The Ashleys aren't the only ones preoccupied with the pipeline explosion. "Customers are asking what went wrong here and is it going to happen again?" says Mindy Spatt, a spokeswoman for a utility industry watchdog group called TURN. She recalls that the pipeline's owner, Pacific Gas & Electric, has said that it had inspected the San Bruno line and found no problems.

"So the fact that they inspected it simply raises more questions. What kind of inspection was done? Were best practices followed? Were inspectors properly trained?" Spatt says.

Those were the same questions raised by federal investigators when a gas pipeline exploded in Rancho Cordova, Calif., back in 2008. It killed one person and injured five others. Like the San Bruno explosion, this one also involved a PG&E pipeline. At the time, federal investigators criticized PG&E for failing to adequately check the gas leak.

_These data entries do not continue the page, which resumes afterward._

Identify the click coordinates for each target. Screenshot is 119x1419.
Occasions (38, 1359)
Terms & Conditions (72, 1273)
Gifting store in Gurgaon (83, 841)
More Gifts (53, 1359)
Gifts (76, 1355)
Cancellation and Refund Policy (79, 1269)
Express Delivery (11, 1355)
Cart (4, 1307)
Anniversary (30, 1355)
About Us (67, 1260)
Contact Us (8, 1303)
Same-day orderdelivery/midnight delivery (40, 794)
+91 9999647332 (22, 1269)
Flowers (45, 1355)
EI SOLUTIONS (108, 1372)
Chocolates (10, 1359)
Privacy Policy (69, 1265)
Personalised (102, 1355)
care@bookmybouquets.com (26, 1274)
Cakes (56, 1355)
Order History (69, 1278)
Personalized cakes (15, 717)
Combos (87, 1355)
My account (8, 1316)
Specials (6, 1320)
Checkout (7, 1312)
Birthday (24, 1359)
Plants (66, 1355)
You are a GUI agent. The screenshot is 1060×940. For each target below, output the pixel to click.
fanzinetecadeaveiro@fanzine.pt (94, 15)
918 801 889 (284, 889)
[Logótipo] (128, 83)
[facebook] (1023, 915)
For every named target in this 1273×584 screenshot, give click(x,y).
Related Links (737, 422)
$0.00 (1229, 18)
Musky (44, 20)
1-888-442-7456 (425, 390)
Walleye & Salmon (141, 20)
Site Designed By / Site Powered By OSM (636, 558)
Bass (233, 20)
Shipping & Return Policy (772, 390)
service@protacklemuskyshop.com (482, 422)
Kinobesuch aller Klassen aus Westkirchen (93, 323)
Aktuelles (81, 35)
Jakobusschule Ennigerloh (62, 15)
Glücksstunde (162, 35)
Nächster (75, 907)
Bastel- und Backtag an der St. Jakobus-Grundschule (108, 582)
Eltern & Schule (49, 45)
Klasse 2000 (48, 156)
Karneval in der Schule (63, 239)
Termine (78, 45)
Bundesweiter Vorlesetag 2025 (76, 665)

In San Bruno, investigators are looking at everything from problems in the pipeline control room to maintenance of the transmission line. Robert Bea, a professor of civil engineering at the University of California, Berkeley, says he'd look at the topography of the San Bruno neighborhood.

"You could see that this pipeline was at the bottom of a hill. And as I looked at that, I said 'Uh-huh, water likes to run downhill.' And so I probably got the steel and those welds in contact with water," Bea says.

Bea says that might mean corrosion weakened the pipeline.

'It Shouldn't Happen Anywhere'

For its part, PG&E this week announced a plan to regain public confidence in its safety program. It will replace several hundred manually operated shutoff valves with automatic or remote-controlled systems. In last month's disaster, it took nearly two hours for workers to manually shut off the gas after the explosion.

PG&E President Chris Johns says an accident like the one that happened in San Bruno "should never happen."

"It shouldn't happen here. It shouldn't happen anywhere," Johns says.

Johns would get no argument from Michele Ashley. "Just because the fire is no longer in the news doesn't mean the neighborhood and my family is not living that night and still living it out every day," she says.

This week the California Public Utilities Commission will announce the formation of an independent panel to investigate the incident. The results of a detailed report by the NTSB are months away.